First, understand this: The world is getting warmer. And scientists say we’re responsible. Global climate change is real.
In the United States, 2006 was the warmest year on record. Many think it will be remembered as the seminal year for the country’s understanding and acceptance of the scientific consensus on climate change.
Al Gore’s Oscar-winning documentary “An Inconvenient Truth” was released. A heat wave killed 140 people across the state. And the worst wildfire season since 1960 raged across the United States.
But 2007 has been equally important. In February, the United Nations’ Intergovernmental Panel on Climate Change released a report that effectively cemented the scientific certainty that humans are warming the planet.
So what does this mean for us in San Diego?
Scientists say San Diego can expect an average 4-degree Fahrenheit temperature increase by 2100 — tempered because of its proximity to the ocean. Further inland near El Centro, the increase may be as high as 8 degrees Fahrenheit.
The effects of a warmer planet are expected to wreak havoc on San Diego’s water supply. A warmer world means more precipitation falls as rain. The snow that does fall is expected to melt faster. Scientists say the planet’s slowly warming temperature is already causing snow packs to melt about a week earlier than in the 1950s. By 2050, they say, those melts will happen three weeks earlier. By 2100, they project it will be a full month.
The trend could have serious implications in San Diego — an arid region that gets more than 80 percent of its water supply from rivers fed by melting snow packs in the Sierras and the Rockies.
And as the world warms, the belt of deserts that encircles the planet could extend north, scientists say. That belt stretches from the Australian outback to the Sahara to the Sonoran desert in Mexico. San Diego sits on its northern fringe.
While scientists agree that humans are warming the planet, many questions are still left to be resolved. Will hurricanes grow stronger? How will specific regions be impacted?
Many researchers in San Diego are working to answer those questions. Scientists at Scripps Institution of Oceanography at the University of California, San Diego are at the forefront of climate research.

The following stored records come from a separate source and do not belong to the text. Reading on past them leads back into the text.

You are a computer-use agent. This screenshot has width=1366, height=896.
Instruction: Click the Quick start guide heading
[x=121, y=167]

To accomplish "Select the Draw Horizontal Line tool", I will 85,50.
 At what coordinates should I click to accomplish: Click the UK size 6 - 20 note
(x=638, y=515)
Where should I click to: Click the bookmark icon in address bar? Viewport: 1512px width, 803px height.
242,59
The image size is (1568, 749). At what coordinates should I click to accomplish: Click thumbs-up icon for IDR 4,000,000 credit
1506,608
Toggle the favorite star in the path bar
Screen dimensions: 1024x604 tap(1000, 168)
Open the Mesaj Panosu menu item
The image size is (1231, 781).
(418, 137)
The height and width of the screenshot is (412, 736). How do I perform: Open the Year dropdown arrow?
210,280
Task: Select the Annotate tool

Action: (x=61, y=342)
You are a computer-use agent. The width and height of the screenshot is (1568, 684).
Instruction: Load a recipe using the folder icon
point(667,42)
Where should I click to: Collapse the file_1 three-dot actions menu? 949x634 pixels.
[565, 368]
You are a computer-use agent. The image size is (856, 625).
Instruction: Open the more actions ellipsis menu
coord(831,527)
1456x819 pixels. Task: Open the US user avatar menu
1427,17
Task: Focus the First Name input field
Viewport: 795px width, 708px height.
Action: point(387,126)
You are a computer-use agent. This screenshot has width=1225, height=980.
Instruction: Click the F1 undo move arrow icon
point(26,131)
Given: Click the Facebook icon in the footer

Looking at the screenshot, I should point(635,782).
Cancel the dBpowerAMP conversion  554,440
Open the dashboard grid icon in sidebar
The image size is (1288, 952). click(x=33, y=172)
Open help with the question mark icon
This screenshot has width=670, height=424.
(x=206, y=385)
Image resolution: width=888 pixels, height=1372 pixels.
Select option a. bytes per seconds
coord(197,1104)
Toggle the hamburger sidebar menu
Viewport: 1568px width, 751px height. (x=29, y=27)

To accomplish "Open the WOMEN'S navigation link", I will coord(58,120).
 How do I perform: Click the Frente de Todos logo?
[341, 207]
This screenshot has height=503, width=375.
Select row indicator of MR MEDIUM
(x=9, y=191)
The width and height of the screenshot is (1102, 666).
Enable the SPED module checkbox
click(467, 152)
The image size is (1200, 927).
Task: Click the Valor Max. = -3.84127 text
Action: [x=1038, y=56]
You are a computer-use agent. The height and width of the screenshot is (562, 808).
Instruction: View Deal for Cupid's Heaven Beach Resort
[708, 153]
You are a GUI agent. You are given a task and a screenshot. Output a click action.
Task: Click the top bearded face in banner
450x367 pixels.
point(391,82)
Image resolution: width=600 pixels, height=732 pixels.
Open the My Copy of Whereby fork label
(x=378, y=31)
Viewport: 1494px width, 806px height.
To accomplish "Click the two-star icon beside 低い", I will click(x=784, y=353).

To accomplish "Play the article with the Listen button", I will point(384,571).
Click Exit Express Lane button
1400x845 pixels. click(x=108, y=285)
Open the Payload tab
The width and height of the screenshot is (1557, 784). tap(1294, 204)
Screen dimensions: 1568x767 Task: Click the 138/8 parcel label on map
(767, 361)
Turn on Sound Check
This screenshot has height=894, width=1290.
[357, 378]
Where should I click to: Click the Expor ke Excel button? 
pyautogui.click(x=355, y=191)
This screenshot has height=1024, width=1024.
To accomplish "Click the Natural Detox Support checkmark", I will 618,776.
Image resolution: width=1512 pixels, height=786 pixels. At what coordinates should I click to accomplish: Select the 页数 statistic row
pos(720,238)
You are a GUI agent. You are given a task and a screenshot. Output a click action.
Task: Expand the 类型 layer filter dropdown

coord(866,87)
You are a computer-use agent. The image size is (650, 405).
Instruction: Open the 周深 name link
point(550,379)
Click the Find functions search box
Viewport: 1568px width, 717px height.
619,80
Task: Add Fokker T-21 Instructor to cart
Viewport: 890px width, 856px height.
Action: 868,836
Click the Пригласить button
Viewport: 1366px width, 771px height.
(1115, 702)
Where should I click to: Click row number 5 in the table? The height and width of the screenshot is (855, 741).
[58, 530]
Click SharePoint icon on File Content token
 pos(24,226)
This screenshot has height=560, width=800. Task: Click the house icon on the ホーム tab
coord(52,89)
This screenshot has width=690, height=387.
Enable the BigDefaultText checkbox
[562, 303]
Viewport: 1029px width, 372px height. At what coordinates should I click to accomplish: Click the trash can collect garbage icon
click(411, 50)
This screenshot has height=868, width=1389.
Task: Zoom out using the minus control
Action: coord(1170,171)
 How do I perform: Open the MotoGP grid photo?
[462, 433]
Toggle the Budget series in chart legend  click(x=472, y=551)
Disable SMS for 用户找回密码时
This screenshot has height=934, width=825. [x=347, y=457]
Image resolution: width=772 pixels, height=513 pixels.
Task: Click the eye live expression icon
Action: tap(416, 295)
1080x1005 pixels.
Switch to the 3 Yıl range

Four Scripps scientists contributed to the landmark IPCC report released in February.
Researchers at Scripps and other institutions are working to answer questions about the implications for Pacific Ocean hurricanes, which occasionally form off the coast of Baja California. In San Diego, will global warming increase or decrease the small risk of a hurricane strike? The city was hit by a weak hurricane in 1848.
Such an event now could cause more than a billion dollars in damage, scientists say.
Another of climate change’s uncertainties: Sea-level rise. Polar ice cap melt and the expansion of the ocean’s volume — warmer water occupies more space — is expected to make oceans rise. San Diego has seen a 7-inch rise since 1900.